Costs in the Upper Tribunal

01 December 2018

The CIOT has written to the President of the Upper Tax Tribunal and Chancery Chamber setting out some concerns we have about the costs regime in the Upper Tribunal. 

We think there is still an appetite to explore further the recommendation by the Costs Review Group in its Report to the Senior President of Tribunals in December 2011 (see https://tinyurl.com/ybqca47l) that where the taxpayer has succeeded at the First-tier Tribunal (FTT) and the case is not complex, they should be able to choose whether to be inside or outside the costs-shifting regime.

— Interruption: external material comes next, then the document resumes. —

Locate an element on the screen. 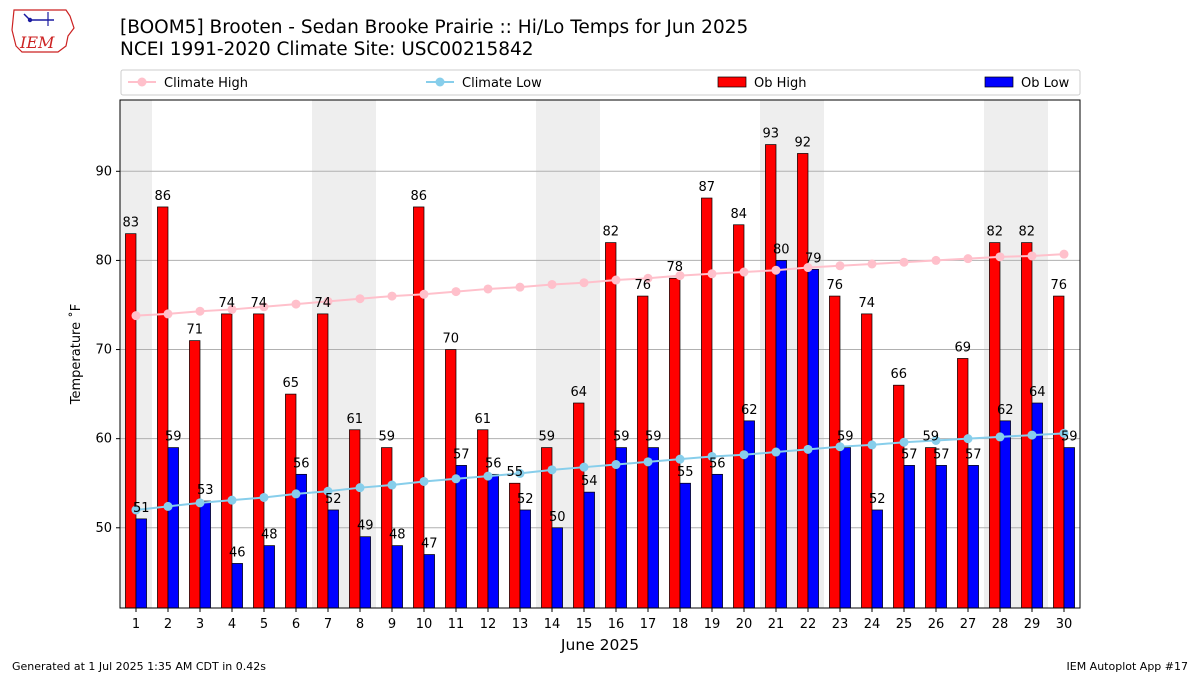 The image size is (1200, 675). xtick-label-7: 7 is located at coordinates (328, 624).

The CIOT had written to the then Senior President of the Tribunals, Sir Robert Carnwath, in January 2012 to express our support for this and other conclusions of the Report by the Costs Review Group. In particular:

a) The recommendation at paragraphs 75 and 76 that the Rees Practice (under which HMRC agree in certain circumstances not to pursue costs if successful) be formalised;
b) The recommendation at the start of paragraph 123 and in paragraph 132(a) that in non-complex cases a taxpayer who is successful before the FTT should be able to opt for the continuance of the no-costs regime; and
c) The other conclusions at paragraph 132 regarding complex cases.

We heard at the time that our letter was well received by the Tribunals Service. However, we note that despite the reforms to costs discussed in the above report, nothing appears to have changed as a result in the meantime.

In our latest letter we give some examples illustrating that a taxpayer who has won in a no-costs regime such as the FTT (and who therefore must have, by definition, at least a good arguable case) may well be deterred from defending their case in the Upper Tribunal (UT) by concerns about the costs of the appeal. This is why, in our view, the recommendation at paragraph 123 of the report should be adopted.

We are also concerned about the risks of an adverse costs order in the UT acting as a deterrent to some taxpayers even appealing adverse HMRC decisions to the FTT in the first place: although they are confident of success in the FTT, they are worried about the costs risks in the event that the case goes further. We note that the Rees Practice is rarely applied by HMRC and the UT considers itself unable to order HMRC to apply it. Accordingly, we question whether the current costs rules give the UT sufficient flexibility to ensure that justice is served in all cases.

Our recent letter can be found on the CIOT website.